KAGH-FM
- Crossett, Arkansas; United States;
- Frequency: 104.9 MHz
- Branding: Today's Country 104.9

Programming
- Format: Country
- Affiliations: CBS News Radio

Ownership
- Owner: Crossett Radio; (Ashley County Broadcasters, Inc.);
- Sister stations: KAGH (AM), KWLT

History
- First air date: March 16, 1967

Technical information
- Licensing authority: FCC
- Facility ID: 2936
- Class: A
- ERP: 6,000 watts
- HAAT: 100 meters (330 feet)
- Transmitter coordinates: 33°08′05″N 91°56′49″W﻿ / ﻿33.13472°N 91.94694°W

Links
- Public license information: Public file; LMS;
- Website: KAGH-FM Online

= KAGH-FM =

KAGH-FM (104.9 MHz, "Today's Country 104.9") is a radio station licensed to serve Crossett, Arkansas, United States. The station is owned by Crossett Radio and licensed to Peggy S. Medlin's Ashley County Broadcasters, Inc.

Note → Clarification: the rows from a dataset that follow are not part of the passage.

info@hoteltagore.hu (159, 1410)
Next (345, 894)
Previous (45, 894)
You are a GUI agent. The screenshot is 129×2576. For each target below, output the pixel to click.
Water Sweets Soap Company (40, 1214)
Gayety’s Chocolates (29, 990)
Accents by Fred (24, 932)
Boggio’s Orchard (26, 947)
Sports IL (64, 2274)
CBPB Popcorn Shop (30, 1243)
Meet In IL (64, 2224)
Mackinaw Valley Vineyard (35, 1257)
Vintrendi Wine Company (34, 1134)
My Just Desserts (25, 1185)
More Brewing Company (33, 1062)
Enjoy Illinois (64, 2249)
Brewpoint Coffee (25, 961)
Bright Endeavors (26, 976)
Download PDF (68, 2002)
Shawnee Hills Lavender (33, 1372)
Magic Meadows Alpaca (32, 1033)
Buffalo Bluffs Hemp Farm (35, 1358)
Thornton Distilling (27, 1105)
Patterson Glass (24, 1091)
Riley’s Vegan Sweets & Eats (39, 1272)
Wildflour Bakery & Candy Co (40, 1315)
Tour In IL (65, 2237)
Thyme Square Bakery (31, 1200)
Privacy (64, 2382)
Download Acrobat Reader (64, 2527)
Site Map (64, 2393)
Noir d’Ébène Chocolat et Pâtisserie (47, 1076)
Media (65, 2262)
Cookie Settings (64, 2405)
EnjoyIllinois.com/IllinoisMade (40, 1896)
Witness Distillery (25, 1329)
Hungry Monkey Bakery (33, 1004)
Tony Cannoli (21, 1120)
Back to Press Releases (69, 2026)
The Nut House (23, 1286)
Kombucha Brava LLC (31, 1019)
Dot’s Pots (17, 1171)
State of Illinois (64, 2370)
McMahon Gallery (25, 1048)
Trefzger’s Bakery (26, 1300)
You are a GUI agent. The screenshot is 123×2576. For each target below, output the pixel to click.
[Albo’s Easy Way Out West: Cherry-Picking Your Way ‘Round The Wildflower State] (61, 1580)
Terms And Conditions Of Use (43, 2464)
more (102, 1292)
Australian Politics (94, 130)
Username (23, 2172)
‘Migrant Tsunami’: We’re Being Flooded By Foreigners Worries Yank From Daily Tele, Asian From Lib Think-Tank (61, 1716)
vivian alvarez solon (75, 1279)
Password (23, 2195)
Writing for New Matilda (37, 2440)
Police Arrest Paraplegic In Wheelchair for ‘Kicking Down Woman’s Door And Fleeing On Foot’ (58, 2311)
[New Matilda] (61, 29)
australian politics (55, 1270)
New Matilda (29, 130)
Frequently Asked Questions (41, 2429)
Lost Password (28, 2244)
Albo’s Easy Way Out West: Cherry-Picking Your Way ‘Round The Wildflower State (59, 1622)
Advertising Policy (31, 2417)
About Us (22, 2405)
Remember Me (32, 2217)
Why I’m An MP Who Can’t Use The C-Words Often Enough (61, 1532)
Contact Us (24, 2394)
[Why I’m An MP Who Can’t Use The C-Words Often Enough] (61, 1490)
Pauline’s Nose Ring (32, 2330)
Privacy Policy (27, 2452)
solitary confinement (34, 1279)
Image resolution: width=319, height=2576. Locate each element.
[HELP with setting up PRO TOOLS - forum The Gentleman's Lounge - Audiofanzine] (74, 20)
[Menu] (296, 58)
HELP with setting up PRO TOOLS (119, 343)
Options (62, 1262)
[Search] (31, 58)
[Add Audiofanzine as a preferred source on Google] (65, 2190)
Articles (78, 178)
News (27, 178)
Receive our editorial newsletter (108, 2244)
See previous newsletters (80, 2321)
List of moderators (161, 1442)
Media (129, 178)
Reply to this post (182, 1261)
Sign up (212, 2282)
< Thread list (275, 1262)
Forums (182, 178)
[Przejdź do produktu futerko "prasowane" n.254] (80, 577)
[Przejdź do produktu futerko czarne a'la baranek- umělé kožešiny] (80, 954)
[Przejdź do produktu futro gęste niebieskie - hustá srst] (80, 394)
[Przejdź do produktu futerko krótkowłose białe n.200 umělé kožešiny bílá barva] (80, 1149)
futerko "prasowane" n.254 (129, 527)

The station airs a country music format. In addition to its usual music programming, KAGH-FM also airs St. Louis Cardinals baseball games and Arkansas Razorbacks football games.

The station was assigned the KAGH-FM call letters by the Federal Communications Commission on March 16, 1967 according to the Northwest Arkansas Times.